— START RECORDED INFORMATION —
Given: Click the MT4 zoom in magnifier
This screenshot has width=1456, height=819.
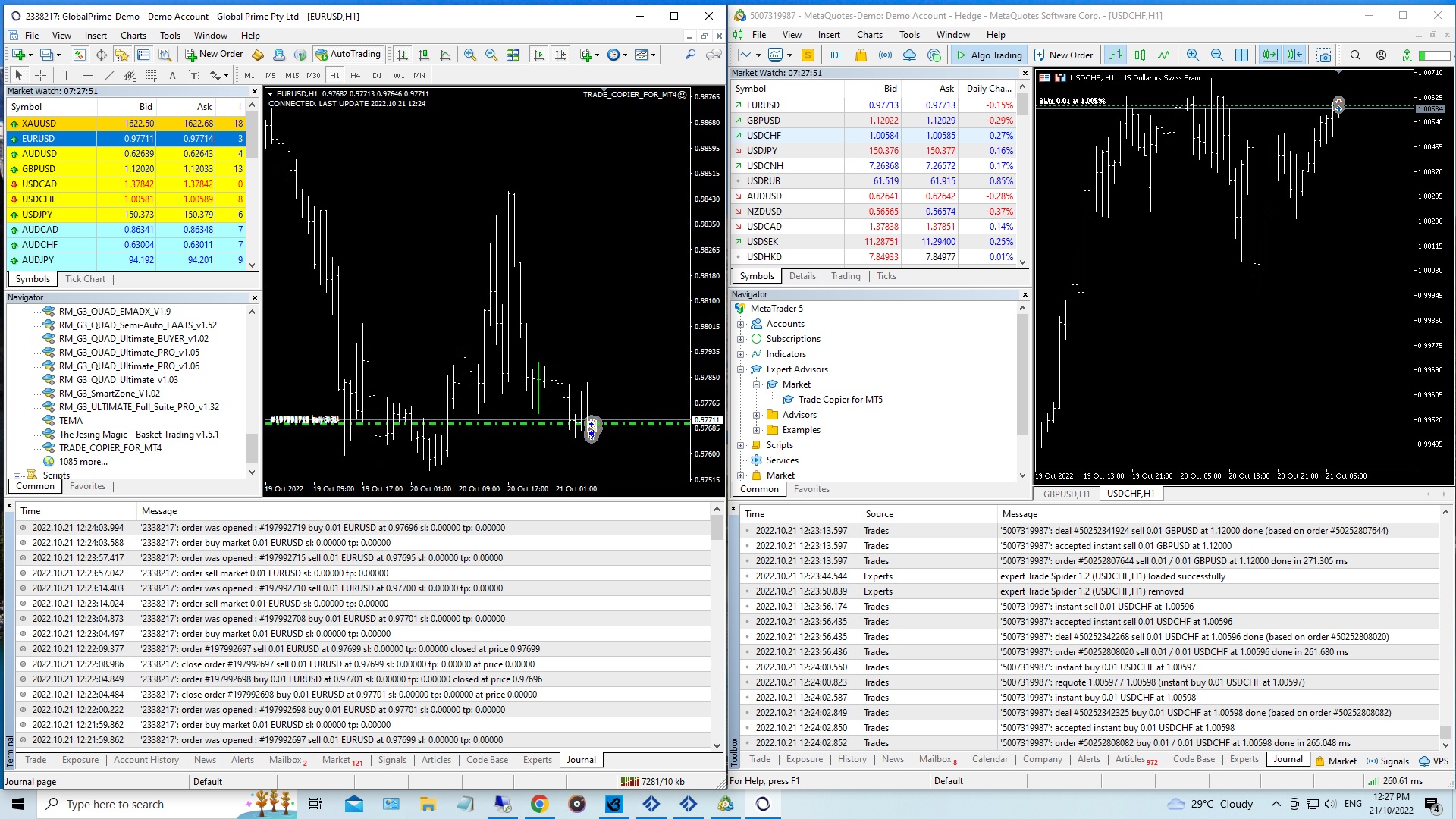Looking at the screenshot, I should [x=470, y=55].
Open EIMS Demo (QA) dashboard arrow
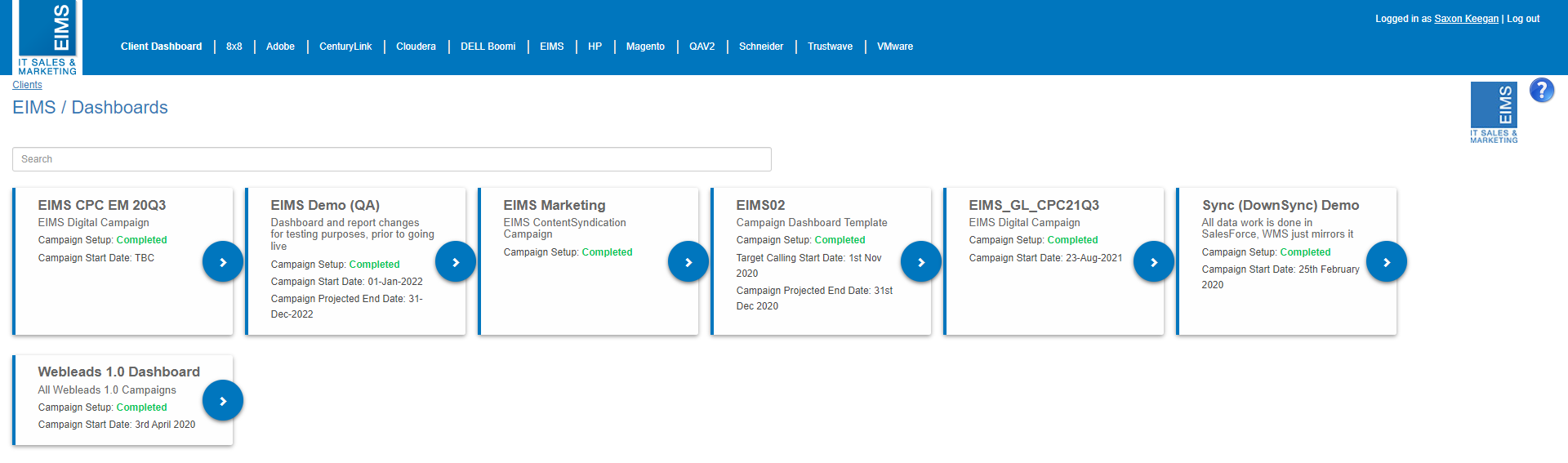This screenshot has height=463, width=1568. click(456, 262)
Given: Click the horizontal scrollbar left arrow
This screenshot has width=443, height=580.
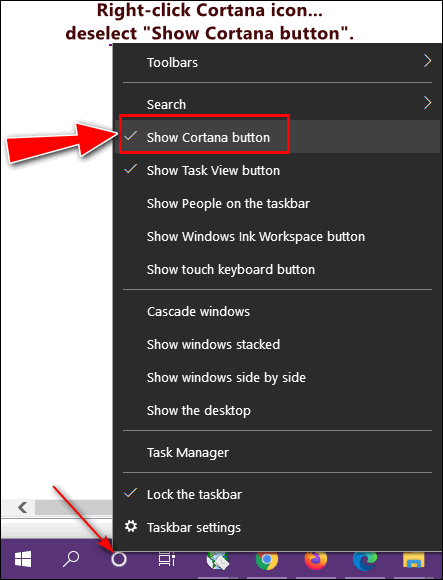Looking at the screenshot, I should 23,507.
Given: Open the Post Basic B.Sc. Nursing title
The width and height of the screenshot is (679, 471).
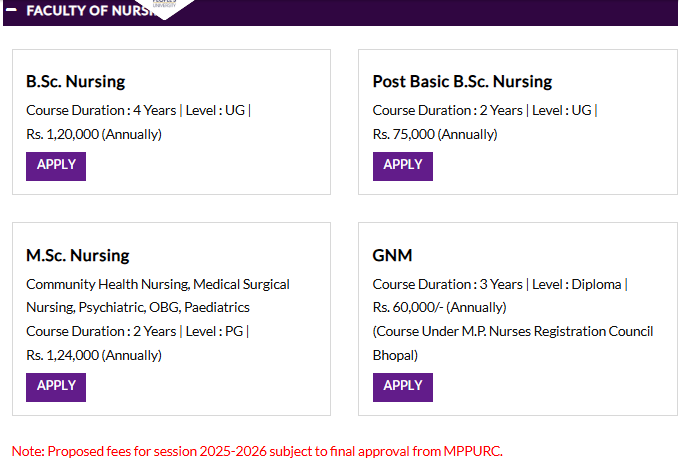Looking at the screenshot, I should [462, 82].
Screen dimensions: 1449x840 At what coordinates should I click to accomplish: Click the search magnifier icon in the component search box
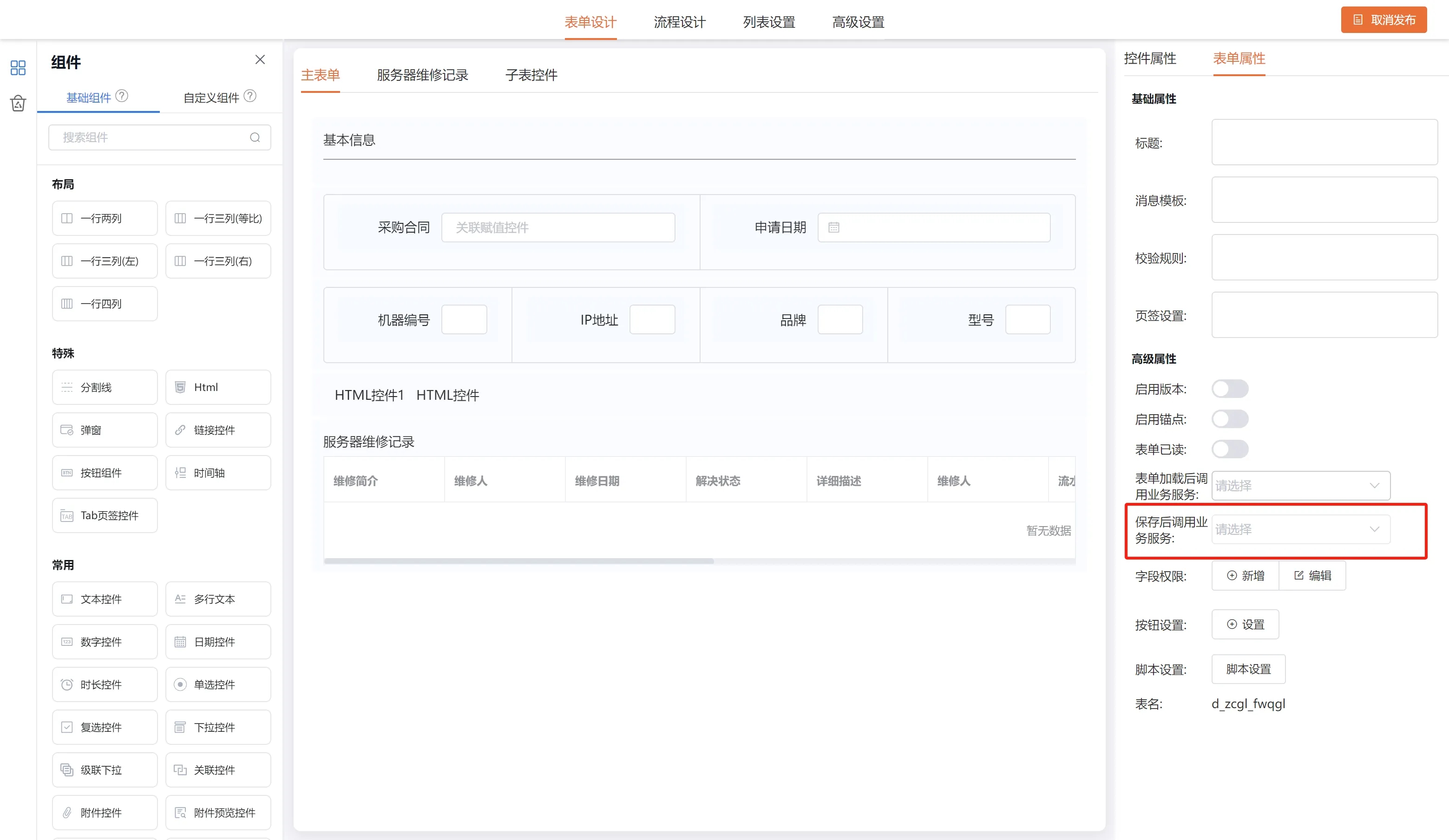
— END RECORDED INFORMATION —
_WHAT IS EXPECTED_.
Copy out every line above word for word, omitting the pictures.

_TASK SOLUTION_.
Given: Click the MT4 zoom in magnifier
This screenshot has width=1456, height=819.
Looking at the screenshot, I should [x=470, y=55].
Open EIMS Demo (QA) dashboard arrow
This screenshot has height=463, width=1568. click(456, 262)
Given: Click the horizontal scrollbar left arrow
This screenshot has width=443, height=580.
Looking at the screenshot, I should 23,507.
Given: Open the Post Basic B.Sc. Nursing title
The width and height of the screenshot is (679, 471).
Looking at the screenshot, I should [462, 82].
Screen dimensions: 1449x840 At what coordinates should I click to accomplish: Click the search magnifier icon in the component search box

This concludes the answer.